I want to multiply two numpy arrays of different shapes along a specific axes without swapping them manually or adding "dummy" dimensions if possible.

For two arrays, let's say A of shape (3,2,2) and B of shape (3) i want to get the prodcut of the form np.swapaxes(np.swapaxes(A,0,2)*B),0,2) or alternatively A*B[:,None,None] However for larger arrays both methods seem to be adding noticeable calculation time to the process compared with initializing A with a shape of (2,2,3) to begin with. I can not do that though because i need A to be of the (3,2,2) shape for a later multiplication operation.

Can I avoid the double swapping of axes or the adding of "None" dimensions to improve calculation time?

EDIT: Hi and thanks for all the answers, here is a more detailed example of what i am trying to compute exactly:

import numpy as np
from time import time

A = np.random.rand(100,100,2,20,100)
B = np.random.rand(100)
C = np.random.rand(2,20,100)
D = np.random.rand(100,100,2,20,100)

start = time()
for k in range(98,-1,-1):
    A[k,:,:,:,:] = np.pad(C[:,:,k:],((0,0),(0,0),(0,k)), 
    constant_values=1)*np.pad(B[k:],((0,k)), 
    constant_values=1)*A[k+1,:,:,:,:] + D[k,:,:,:,:]
end = time()
print('straight forward product:    ', end-start)

start = time()
for k in range(98,-1,-1):
    A[k,:,:,:,:] = np.pad(B[k:],((0,k)), constant_values=1) 
    [:,None,None,None]*A[k,:,:,:,:]*np.pad(C[:,:,k:],((0,0),(0,0), 
    (0,k)), constant_values=1)*A[k+1,:,:,:,:] + D[k,:,:,:,:]
end = time()
print('None Dummy-Dimensions:   ', end-start)
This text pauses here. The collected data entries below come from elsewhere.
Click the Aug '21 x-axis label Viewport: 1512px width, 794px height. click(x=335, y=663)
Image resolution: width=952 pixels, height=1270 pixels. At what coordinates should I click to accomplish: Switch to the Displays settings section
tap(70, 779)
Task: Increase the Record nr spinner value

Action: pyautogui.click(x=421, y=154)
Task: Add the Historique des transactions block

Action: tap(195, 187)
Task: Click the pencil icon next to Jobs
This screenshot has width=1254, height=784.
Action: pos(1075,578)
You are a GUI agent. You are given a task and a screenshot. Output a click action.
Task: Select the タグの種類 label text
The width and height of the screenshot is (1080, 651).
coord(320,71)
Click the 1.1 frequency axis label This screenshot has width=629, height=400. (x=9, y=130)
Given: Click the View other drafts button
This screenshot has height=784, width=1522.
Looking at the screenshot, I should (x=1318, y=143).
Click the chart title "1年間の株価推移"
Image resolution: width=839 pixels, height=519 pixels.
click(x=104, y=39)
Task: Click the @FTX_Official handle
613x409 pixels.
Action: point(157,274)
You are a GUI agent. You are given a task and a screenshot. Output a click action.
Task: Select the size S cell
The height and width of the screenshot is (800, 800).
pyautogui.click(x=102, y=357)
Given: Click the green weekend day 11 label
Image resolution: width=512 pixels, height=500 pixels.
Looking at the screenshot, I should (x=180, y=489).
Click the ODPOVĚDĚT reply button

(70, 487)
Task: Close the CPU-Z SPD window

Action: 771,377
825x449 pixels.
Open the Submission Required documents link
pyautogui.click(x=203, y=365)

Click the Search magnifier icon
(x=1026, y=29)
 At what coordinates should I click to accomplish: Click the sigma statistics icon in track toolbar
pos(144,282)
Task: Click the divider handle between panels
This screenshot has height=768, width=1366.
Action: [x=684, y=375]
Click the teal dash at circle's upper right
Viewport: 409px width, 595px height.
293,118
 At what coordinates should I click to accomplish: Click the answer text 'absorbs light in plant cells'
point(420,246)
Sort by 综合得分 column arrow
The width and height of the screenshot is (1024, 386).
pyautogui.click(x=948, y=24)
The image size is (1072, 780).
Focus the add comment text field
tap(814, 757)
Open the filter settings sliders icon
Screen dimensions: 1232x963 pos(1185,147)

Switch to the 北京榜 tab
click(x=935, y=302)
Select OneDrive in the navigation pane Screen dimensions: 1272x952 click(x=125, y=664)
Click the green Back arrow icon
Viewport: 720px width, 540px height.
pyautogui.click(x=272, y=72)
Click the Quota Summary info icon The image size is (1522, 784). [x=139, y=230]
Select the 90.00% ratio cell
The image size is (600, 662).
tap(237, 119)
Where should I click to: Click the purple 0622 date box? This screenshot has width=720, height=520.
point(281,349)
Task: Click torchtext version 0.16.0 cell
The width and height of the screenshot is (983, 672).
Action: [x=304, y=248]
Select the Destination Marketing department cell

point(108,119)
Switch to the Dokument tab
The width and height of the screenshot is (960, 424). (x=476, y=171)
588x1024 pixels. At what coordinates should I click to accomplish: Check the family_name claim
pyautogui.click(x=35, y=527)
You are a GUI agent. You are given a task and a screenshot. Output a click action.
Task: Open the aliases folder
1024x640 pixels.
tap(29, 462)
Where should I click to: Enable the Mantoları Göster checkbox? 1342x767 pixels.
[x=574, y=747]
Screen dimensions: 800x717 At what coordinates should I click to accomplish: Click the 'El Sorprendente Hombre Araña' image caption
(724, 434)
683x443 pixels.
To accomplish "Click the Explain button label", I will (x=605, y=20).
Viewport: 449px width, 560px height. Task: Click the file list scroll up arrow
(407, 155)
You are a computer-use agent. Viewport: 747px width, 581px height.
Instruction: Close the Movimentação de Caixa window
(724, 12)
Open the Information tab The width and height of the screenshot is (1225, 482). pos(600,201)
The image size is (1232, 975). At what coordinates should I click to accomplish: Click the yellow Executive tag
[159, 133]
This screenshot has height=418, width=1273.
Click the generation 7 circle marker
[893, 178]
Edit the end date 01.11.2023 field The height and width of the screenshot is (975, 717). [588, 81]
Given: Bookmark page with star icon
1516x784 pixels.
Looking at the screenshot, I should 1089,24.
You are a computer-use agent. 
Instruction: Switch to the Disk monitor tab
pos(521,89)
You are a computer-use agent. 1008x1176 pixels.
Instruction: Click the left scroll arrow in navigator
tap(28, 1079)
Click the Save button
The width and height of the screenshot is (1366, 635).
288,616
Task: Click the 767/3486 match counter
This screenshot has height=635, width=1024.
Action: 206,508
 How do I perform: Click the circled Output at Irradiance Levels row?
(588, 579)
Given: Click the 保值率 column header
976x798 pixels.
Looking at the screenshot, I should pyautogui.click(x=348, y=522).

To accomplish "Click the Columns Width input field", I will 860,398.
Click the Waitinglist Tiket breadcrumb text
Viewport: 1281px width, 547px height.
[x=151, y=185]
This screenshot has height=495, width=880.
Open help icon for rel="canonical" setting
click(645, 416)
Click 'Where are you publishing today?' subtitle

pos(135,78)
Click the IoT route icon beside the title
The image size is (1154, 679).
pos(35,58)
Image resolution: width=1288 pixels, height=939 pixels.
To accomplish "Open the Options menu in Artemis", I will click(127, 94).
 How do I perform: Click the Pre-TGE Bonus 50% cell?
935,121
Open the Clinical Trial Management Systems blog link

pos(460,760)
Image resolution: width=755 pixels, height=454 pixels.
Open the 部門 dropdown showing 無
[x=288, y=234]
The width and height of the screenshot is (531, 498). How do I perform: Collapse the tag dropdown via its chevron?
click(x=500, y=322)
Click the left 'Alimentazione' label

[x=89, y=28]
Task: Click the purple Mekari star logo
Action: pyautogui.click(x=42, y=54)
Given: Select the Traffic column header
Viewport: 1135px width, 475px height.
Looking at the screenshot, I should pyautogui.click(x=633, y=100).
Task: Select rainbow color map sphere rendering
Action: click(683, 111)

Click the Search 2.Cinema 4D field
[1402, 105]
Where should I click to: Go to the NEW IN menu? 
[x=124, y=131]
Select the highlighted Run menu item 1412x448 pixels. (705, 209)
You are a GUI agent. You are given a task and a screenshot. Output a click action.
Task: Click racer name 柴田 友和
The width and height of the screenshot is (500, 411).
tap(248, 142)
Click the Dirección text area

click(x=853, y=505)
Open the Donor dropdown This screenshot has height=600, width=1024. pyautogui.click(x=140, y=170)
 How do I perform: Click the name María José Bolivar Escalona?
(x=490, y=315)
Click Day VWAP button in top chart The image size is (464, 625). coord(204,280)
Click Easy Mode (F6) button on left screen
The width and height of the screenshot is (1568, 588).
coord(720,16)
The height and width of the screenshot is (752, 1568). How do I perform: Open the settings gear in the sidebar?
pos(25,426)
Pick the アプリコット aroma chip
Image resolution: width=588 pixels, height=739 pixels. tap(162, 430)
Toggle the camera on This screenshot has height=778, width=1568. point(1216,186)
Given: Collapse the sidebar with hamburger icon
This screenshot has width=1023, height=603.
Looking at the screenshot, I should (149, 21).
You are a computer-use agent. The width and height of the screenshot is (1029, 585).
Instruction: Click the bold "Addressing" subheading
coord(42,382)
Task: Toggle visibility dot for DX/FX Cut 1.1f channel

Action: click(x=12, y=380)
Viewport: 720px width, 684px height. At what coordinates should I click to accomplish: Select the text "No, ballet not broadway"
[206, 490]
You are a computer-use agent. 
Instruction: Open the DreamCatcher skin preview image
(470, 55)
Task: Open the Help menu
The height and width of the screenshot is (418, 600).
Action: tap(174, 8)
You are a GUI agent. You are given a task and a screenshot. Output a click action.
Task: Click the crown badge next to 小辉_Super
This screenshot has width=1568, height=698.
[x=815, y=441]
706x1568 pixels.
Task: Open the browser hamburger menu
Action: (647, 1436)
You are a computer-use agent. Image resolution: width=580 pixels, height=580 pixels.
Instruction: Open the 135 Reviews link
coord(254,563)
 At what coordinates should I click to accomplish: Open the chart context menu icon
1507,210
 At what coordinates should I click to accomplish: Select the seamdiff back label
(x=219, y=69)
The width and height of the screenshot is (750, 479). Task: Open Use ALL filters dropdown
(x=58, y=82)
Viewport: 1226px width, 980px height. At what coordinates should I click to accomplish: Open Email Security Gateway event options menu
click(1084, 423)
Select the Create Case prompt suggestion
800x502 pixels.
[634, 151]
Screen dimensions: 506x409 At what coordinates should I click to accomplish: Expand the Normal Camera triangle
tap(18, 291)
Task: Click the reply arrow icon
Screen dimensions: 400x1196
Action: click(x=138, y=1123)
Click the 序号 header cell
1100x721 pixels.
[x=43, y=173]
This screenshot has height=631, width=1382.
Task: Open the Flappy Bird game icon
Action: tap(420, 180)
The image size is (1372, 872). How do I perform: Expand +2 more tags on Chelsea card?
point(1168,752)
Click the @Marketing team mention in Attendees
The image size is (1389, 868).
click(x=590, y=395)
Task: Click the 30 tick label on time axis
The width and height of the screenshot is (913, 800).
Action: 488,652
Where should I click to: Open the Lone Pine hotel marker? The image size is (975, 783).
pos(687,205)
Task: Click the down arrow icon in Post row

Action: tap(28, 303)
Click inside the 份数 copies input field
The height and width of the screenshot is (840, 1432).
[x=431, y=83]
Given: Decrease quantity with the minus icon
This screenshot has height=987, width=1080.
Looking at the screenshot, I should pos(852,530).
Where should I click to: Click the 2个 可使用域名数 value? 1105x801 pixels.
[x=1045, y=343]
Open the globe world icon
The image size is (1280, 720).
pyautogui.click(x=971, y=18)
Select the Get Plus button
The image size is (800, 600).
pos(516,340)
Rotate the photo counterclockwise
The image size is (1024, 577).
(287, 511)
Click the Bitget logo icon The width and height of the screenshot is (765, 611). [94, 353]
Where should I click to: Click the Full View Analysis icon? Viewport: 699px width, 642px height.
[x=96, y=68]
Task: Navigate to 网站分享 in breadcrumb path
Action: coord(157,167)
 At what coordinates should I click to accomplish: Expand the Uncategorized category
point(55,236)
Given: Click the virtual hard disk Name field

the second method takes almost twice the time for me, but I think now it is actually due to the order of the multiplication operators rather than what axis is multiplied to what axis.

edit2: I am aware that the results of those two calculations are not the same. In the first case it was just that B and C both had to be multiplied to A along the 5th axis, so order was not important and I just happened to pick this one. In the next case B needed to be multiplied to A along the 2nd axis so i changed the multiplication order, not thinking it would do anything performance wise, i suspected the lost performance comes from the B[:,None,None,None] notation.


Solution

  • In my quick tests, multiplying along the third axis is actually faster than along the last.

    In [135]: A=np.ones((2,2,100,100,100)); B=np.ones((100))
    
    In [136]: timeit A*B
    17.9 ms ± 333 µs per loop (mean ± std. dev. of 7 runs, 100 loops each)
    
    In [137]: timeit A*B[:,None,None]
    16 ms ± 1.75 ms per loop (mean ± std. dev. of 7 runs, 100 loops each)
    

    einsum

    The other answer suggested einsum. I'm not seeing any improvement

    In [138]: timeit np.einsum('ijklm,k->ijklm',A,B)
    22.7 ms ± 576 µs per loop (mean ± std. dev. of 7 runs, 10 loops each)
    
    In [139]: timeit np.einsum('ijklm,m->ijklm',A,B)
    22.8 ms ± 2.31 ms per loop (mean ± std. dev. of 7 runs, 10 loops each)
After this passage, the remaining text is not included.